Aim of the task: Can you swap every "shopping cart marker" in the listing below for "grocery cart icon" and give the whole listing again with nothing else changed?

Given data:
• • • •

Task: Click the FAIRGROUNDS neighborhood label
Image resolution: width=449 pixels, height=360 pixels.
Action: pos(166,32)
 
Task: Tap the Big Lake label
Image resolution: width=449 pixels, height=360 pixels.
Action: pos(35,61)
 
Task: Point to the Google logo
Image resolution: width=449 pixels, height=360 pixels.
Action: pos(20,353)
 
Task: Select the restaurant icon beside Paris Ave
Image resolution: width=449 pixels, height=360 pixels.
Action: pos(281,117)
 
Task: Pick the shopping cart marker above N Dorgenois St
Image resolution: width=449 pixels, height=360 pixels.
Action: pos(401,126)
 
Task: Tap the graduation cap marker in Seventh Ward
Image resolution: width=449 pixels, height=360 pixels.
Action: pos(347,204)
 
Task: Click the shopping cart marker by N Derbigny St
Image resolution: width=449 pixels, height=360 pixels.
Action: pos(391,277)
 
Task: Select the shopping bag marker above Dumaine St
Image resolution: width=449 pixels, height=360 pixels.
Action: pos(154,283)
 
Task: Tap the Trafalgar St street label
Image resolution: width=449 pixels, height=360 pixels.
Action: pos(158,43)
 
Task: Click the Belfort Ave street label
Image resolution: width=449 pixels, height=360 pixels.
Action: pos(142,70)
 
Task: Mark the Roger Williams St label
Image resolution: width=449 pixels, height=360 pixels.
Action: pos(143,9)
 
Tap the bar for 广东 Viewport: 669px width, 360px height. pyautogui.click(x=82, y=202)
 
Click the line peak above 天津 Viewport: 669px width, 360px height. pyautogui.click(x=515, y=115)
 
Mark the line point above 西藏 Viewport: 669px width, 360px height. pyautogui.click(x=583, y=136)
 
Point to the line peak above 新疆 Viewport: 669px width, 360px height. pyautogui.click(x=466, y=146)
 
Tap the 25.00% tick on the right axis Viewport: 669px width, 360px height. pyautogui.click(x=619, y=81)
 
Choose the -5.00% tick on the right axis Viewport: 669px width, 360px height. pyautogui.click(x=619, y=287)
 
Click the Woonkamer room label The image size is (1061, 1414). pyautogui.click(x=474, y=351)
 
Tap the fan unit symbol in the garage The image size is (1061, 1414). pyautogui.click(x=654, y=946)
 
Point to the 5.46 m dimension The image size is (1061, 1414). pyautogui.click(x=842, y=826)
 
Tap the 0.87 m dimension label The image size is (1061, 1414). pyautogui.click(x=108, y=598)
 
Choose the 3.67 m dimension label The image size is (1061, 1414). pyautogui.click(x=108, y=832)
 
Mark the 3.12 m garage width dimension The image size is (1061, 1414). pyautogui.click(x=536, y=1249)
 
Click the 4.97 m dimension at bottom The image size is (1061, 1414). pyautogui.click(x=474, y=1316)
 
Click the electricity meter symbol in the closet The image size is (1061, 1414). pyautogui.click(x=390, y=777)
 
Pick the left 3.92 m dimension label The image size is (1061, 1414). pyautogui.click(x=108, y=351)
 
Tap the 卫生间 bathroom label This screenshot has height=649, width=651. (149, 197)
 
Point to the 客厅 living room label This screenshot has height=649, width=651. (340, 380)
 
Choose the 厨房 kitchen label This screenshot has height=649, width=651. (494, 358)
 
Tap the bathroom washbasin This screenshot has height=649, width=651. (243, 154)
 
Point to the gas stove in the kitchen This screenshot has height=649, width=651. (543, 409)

• • • •

Reply to the task:
Task: Click the FAIRGROUNDS neighborhood label
Image resolution: width=449 pixels, height=360 pixels.
Action: pos(166,32)
 
Task: Tap the Big Lake label
Image resolution: width=449 pixels, height=360 pixels.
Action: pos(35,61)
 
Task: Point to the Google logo
Image resolution: width=449 pixels, height=360 pixels.
Action: pos(20,353)
 
Task: Select the restaurant icon beside Paris Ave
Image resolution: width=449 pixels, height=360 pixels.
Action: pos(281,117)
 
Task: Pick the grocery cart icon above N Dorgenois St
Image resolution: width=449 pixels, height=360 pixels.
Action: pos(401,126)
 
Task: Tap the graduation cap marker in Seventh Ward
Image resolution: width=449 pixels, height=360 pixels.
Action: pos(347,204)
 
Task: Click the grocery cart icon by N Derbigny St
Image resolution: width=449 pixels, height=360 pixels.
Action: pos(391,277)
 
Task: Select the shopping bag marker above Dumaine St
Image resolution: width=449 pixels, height=360 pixels.
Action: pos(154,283)
 
Task: Tap the Trafalgar St street label
Image resolution: width=449 pixels, height=360 pixels.
Action: pos(158,43)
 
Task: Click the Belfort Ave street label
Image resolution: width=449 pixels, height=360 pixels.
Action: pos(142,70)
 
Task: Mark the Roger Williams St label
Image resolution: width=449 pixels, height=360 pixels.
Action: pos(143,9)
 
Tap the bar for 广东 Viewport: 669px width, 360px height. pyautogui.click(x=82, y=202)
 
Click the line peak above 天津 Viewport: 669px width, 360px height. pyautogui.click(x=515, y=115)
 
Mark the line point above 西藏 Viewport: 669px width, 360px height. pyautogui.click(x=583, y=136)
 
Point to the line peak above 新疆 Viewport: 669px width, 360px height. pyautogui.click(x=466, y=146)
 
Tap the 25.00% tick on the right axis Viewport: 669px width, 360px height. pyautogui.click(x=619, y=81)
 
Choose the -5.00% tick on the right axis Viewport: 669px width, 360px height. pyautogui.click(x=619, y=287)
 
Click the Woonkamer room label The image size is (1061, 1414). pyautogui.click(x=474, y=351)
 
Tap the fan unit symbol in the garage The image size is (1061, 1414). pyautogui.click(x=654, y=946)
 
Point to the 5.46 m dimension The image size is (1061, 1414). pyautogui.click(x=842, y=826)
 
Tap the 0.87 m dimension label The image size is (1061, 1414). pyautogui.click(x=108, y=598)
 
Choose the 3.67 m dimension label The image size is (1061, 1414). pyautogui.click(x=108, y=832)
 
Mark the 3.12 m garage width dimension The image size is (1061, 1414). pyautogui.click(x=536, y=1249)
 
Click the 4.97 m dimension at bottom The image size is (1061, 1414). pyautogui.click(x=474, y=1316)
 
Click the electricity meter symbol in the closet The image size is (1061, 1414). pyautogui.click(x=390, y=777)
 
Pick the left 3.92 m dimension label The image size is (1061, 1414). pyautogui.click(x=108, y=351)
 
Tap the 卫生间 bathroom label This screenshot has height=649, width=651. (149, 197)
 
Point to the 客厅 living room label This screenshot has height=649, width=651. (340, 380)
 
Choose the 厨房 kitchen label This screenshot has height=649, width=651. (494, 358)
 
Tap the bathroom washbasin This screenshot has height=649, width=651. (243, 154)
 
Point to the gas stove in the kitchen This screenshot has height=649, width=651. (543, 409)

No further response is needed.